BEGIN

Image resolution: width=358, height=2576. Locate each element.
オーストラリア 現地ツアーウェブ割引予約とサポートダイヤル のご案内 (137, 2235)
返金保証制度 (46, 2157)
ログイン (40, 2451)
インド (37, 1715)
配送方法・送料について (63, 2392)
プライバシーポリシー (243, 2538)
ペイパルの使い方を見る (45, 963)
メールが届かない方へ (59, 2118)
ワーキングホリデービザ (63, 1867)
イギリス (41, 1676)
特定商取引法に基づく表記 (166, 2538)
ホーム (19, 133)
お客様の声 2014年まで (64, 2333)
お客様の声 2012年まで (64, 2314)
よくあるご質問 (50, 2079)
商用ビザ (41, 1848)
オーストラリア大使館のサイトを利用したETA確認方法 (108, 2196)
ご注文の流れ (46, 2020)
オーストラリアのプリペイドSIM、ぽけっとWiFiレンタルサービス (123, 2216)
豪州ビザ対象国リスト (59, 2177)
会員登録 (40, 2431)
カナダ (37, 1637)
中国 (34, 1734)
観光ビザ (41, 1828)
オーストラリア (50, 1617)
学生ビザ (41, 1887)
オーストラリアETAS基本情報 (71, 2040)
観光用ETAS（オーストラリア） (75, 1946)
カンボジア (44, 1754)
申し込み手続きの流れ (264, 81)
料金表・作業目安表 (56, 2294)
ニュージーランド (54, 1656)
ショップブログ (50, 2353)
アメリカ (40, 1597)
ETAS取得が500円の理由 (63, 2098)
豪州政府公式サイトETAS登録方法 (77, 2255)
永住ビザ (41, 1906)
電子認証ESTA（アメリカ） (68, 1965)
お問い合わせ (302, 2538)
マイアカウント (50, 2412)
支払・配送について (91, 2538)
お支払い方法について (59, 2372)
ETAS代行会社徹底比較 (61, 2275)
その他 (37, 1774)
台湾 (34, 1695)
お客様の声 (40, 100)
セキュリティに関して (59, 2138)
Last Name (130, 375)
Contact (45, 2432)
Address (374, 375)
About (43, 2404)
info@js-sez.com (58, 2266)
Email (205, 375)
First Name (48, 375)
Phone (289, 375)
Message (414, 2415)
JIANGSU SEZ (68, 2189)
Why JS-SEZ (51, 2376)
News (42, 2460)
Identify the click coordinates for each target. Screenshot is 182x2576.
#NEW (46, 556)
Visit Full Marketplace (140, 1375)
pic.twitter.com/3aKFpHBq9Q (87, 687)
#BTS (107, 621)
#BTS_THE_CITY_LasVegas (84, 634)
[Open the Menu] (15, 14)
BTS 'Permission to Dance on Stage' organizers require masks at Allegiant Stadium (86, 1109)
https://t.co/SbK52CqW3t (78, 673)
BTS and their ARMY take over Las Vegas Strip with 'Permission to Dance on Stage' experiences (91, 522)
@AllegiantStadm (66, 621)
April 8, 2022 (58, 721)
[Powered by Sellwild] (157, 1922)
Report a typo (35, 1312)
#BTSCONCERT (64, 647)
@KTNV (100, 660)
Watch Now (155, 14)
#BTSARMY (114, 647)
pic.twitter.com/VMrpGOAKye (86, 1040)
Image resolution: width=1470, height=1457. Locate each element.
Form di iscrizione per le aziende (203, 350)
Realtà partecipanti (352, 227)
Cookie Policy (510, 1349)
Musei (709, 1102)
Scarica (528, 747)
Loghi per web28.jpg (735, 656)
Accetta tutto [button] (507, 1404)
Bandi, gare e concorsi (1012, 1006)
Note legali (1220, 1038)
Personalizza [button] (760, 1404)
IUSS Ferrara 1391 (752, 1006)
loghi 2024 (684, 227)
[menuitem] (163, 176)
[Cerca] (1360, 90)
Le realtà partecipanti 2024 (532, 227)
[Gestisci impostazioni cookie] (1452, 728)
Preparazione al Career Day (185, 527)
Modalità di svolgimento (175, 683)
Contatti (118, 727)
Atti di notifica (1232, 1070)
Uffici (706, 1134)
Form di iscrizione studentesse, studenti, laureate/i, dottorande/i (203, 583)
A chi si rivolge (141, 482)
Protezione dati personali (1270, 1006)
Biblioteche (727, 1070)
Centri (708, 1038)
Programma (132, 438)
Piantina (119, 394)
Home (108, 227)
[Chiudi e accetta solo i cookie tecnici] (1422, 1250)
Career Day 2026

END

All of the lines above need to be given again exactly.

**TASK SOLUTION:**
Image resolution: width=358, height=2576. Locate each element.
オーストラリア 現地ツアーウェブ割引予約とサポートダイヤル のご案内 (137, 2235)
返金保証制度 (46, 2157)
ログイン (40, 2451)
インド (37, 1715)
配送方法・送料について (63, 2392)
プライバシーポリシー (243, 2538)
ペイパルの使い方を見る (45, 963)
メールが届かない方へ (59, 2118)
ワーキングホリデービザ (63, 1867)
イギリス (41, 1676)
特定商取引法に基づく表記 (166, 2538)
ホーム (19, 133)
お客様の声 2014年まで (64, 2333)
お客様の声 2012年まで (64, 2314)
よくあるご質問 (50, 2079)
商用ビザ (41, 1848)
オーストラリア大使館のサイトを利用したETA確認方法 (108, 2196)
ご注文の流れ (46, 2020)
オーストラリアのプリペイドSIM、ぽけっとWiFiレンタルサービス (123, 2216)
豪州ビザ対象国リスト (59, 2177)
会員登録 (40, 2431)
カナダ (37, 1637)
中国 (34, 1734)
観光ビザ (41, 1828)
オーストラリア (50, 1617)
学生ビザ (41, 1887)
オーストラリアETAS基本情報 (71, 2040)
観光用ETAS（オーストラリア） (75, 1946)
カンボジア (44, 1754)
申し込み手続きの流れ (264, 81)
料金表・作業目安表 (56, 2294)
ニュージーランド (54, 1656)
ショップブログ (50, 2353)
アメリカ (40, 1597)
ETAS取得が500円の理由 (63, 2098)
豪州政府公式サイトETAS登録方法 (77, 2255)
永住ビザ (41, 1906)
電子認証ESTA（アメリカ） (68, 1965)
お問い合わせ (302, 2538)
マイアカウント (50, 2412)
支払・配送について (91, 2538)
お支払い方法について (59, 2372)
ETAS代行会社徹底比較 (61, 2275)
その他 (37, 1774)
台湾 (34, 1695)
お客様の声 (40, 100)
セキュリティに関して (59, 2138)
Last Name (130, 375)
Contact (45, 2432)
Address (374, 375)
About (43, 2404)
info@js-sez.com (58, 2266)
Email (205, 375)
First Name (48, 375)
Phone (289, 375)
Message (414, 2415)
JIANGSU SEZ (68, 2189)
Why JS-SEZ (51, 2376)
News (42, 2460)
Identify the click coordinates for each target. Screenshot is 182x2576.
#NEW (46, 556)
Visit Full Marketplace (140, 1375)
pic.twitter.com/3aKFpHBq9Q (87, 687)
#BTS (107, 621)
#BTS_THE_CITY_LasVegas (84, 634)
[Open the Menu] (15, 14)
BTS 'Permission to Dance on Stage' organizers require masks at Allegiant Stadium (86, 1109)
https://t.co/SbK52CqW3t (78, 673)
BTS and their ARMY take over Las Vegas Strip with 'Permission to Dance on Stage' experiences (91, 522)
@AllegiantStadm (66, 621)
April 8, 2022 (58, 721)
[Powered by Sellwild] (157, 1922)
Report a typo (35, 1312)
#BTSCONCERT (64, 647)
@KTNV (100, 660)
Watch Now (155, 14)
#BTSARMY (114, 647)
pic.twitter.com/VMrpGOAKye (86, 1040)
Image resolution: width=1470, height=1457. Locate each element.
Form di iscrizione per le aziende (203, 350)
Realtà partecipanti (352, 227)
Cookie Policy (510, 1349)
Musei (709, 1102)
Scarica (528, 747)
Loghi per web28.jpg (735, 656)
Accetta tutto [button] (507, 1404)
Bandi, gare e concorsi (1012, 1006)
Note legali (1220, 1038)
Personalizza [button] (760, 1404)
IUSS Ferrara 1391 (752, 1006)
loghi 2024 (684, 227)
[menuitem] (163, 176)
[Cerca] (1360, 90)
Le realtà partecipanti 2024 (532, 227)
[Gestisci impostazioni cookie] (1452, 728)
Preparazione al Career Day (185, 527)
Modalità di svolgimento (175, 683)
Contatti (118, 727)
Atti di notifica (1232, 1070)
Uffici (706, 1134)
Form di iscrizione studentesse, studenti, laureate/i, dottorande/i (203, 583)
A chi si rivolge (141, 482)
Protezione dati personali (1270, 1006)
Biblioteche (727, 1070)
Centri (708, 1038)
Programma (132, 438)
Piantina (119, 394)
Home (108, 227)
[Chiudi e accetta solo i cookie tecnici] (1422, 1250)
Career Day 2026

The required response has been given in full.